Assessing the Influence of Obesity on Longitudinal Executive Functioning Performance in Patients with Obstructive Sleep Apnea Syndrome

Document Type

Article

Publication Date

5-23-2015

Keywords

Obesity, Obstructive sleep apnea syndrome, Neuropsychological deficits, Executive functioning, Hierarchical linear modeling

Organizational Units

Morgridge College of Education, Counseling Psychology, Research Methods and Statistics

Abstract

Objective

To investigate longitudinal performance on an executive functioning task among individuals with obstructive sleep apnea syndrome (OSAS) and the impact of obesity on performance.

Methods

Participants completed the Trail Making Test Part B (TMT-B), which is an executive functioning task that measured cognitive flexibility, at baseline, 3-, 6-, and 12-month follow-ups.
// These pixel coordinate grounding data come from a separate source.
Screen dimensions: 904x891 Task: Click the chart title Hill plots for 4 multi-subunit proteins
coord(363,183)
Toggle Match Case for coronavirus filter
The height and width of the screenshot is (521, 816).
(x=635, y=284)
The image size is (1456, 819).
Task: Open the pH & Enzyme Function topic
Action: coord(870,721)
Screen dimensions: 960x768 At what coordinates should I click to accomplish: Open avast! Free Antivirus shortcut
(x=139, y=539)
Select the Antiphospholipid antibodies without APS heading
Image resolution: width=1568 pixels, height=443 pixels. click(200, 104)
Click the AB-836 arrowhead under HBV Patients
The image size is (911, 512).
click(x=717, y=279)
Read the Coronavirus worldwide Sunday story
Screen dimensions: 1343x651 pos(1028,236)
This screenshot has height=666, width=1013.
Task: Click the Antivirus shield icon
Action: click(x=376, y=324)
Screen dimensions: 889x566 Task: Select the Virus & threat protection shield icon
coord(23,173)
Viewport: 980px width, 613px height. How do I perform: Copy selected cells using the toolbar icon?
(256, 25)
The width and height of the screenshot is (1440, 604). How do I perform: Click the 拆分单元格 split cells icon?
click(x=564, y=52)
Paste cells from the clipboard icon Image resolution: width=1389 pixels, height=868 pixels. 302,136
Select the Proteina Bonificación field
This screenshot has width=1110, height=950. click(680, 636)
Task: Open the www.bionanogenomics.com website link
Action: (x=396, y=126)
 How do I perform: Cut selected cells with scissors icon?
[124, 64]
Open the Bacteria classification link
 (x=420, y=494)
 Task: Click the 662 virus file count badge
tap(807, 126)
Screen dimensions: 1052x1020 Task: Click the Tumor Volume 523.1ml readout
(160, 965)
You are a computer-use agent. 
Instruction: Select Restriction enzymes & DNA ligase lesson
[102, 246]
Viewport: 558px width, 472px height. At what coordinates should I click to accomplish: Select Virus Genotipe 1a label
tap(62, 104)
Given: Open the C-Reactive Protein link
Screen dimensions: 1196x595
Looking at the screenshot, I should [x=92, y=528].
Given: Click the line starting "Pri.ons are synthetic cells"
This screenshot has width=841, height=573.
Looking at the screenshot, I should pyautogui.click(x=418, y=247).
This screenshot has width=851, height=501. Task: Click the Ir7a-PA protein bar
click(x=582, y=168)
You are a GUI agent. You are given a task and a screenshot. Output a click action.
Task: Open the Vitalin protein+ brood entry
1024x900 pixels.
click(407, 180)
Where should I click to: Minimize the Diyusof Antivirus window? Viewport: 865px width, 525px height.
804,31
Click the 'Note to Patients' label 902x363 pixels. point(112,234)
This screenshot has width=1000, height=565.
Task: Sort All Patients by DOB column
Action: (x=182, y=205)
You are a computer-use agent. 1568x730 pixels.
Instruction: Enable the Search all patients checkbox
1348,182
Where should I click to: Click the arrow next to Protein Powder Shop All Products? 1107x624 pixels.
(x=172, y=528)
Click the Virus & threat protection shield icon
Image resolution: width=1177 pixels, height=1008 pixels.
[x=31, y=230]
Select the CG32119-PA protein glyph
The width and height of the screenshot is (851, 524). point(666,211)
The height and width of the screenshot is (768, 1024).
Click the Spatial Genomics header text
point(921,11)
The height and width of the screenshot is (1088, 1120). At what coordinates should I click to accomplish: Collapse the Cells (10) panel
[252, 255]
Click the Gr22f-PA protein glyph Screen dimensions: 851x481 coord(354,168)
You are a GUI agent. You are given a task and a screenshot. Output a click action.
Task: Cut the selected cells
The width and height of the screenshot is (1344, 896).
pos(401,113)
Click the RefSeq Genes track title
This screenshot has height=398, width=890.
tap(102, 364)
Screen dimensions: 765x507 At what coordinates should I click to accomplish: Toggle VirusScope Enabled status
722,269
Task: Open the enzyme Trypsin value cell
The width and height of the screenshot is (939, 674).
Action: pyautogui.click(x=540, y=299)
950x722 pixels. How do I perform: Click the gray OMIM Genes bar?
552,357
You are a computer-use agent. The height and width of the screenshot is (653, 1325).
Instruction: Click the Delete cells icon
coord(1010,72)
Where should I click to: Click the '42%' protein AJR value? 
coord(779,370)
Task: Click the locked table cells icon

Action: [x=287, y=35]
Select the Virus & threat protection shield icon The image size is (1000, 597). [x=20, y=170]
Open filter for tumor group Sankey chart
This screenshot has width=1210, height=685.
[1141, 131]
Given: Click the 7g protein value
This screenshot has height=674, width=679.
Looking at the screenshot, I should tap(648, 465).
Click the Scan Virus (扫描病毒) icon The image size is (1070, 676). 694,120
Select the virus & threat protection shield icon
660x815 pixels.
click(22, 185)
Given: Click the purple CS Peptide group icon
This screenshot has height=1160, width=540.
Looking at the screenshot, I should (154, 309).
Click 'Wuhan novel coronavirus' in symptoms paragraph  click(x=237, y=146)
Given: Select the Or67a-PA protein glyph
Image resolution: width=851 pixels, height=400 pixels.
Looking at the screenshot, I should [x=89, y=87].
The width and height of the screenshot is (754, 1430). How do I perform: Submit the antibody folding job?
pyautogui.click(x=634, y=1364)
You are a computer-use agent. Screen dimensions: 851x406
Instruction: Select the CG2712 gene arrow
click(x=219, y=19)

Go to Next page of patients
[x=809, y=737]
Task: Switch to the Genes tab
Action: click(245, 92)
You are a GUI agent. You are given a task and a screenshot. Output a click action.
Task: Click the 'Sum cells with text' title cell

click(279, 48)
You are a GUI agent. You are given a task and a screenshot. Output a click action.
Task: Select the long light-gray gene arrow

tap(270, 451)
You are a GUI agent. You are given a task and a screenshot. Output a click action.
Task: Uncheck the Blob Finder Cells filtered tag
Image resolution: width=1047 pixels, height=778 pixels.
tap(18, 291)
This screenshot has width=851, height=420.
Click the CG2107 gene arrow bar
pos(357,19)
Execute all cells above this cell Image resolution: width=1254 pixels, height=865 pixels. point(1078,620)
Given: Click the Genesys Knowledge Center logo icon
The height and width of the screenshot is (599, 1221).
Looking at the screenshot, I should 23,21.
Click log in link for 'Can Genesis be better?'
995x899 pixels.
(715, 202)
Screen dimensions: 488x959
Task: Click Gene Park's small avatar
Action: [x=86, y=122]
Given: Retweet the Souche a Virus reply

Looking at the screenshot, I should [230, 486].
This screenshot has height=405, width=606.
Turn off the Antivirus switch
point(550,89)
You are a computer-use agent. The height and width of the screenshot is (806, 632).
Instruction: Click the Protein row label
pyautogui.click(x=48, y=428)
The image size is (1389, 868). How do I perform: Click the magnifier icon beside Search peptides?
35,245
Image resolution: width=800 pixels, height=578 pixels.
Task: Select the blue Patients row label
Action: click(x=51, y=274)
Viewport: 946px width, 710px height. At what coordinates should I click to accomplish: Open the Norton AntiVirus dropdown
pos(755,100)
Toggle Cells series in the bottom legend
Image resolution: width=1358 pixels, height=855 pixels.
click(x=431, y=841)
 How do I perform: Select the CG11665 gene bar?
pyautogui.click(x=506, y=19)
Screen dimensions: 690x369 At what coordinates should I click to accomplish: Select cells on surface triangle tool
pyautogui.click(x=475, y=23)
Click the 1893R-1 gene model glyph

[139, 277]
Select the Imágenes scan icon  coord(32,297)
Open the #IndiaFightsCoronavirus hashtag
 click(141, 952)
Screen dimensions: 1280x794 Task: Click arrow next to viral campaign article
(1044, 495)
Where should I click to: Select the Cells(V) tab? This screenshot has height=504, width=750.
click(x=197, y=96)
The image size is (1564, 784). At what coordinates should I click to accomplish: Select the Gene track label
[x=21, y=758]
Hierarchical linear modeling (HLM) analyses were used to assess participants’ initial performance on the task, as well the trajectories of growth on the task across time points. Additionally, body mass index (BMI) was included in the estimations of fixed and random effects as a predictor of performance.

Results

There were no significant differences between obese and non-obese individuals on the cognitive flexibility task at baseline. However, obese and non-obese individuals differed significantly in their linear and quadratic rates of growth across time points.

Conclusions

This study suggests that obese and non-obese individuals may differentially respond to Continuous Positive Airway Pressure (CPAP) treatment (as related to cognitive flexibility). Future research should examine the impact of weight loss on the neuropsychological sequelae of obese individuals with OSAS.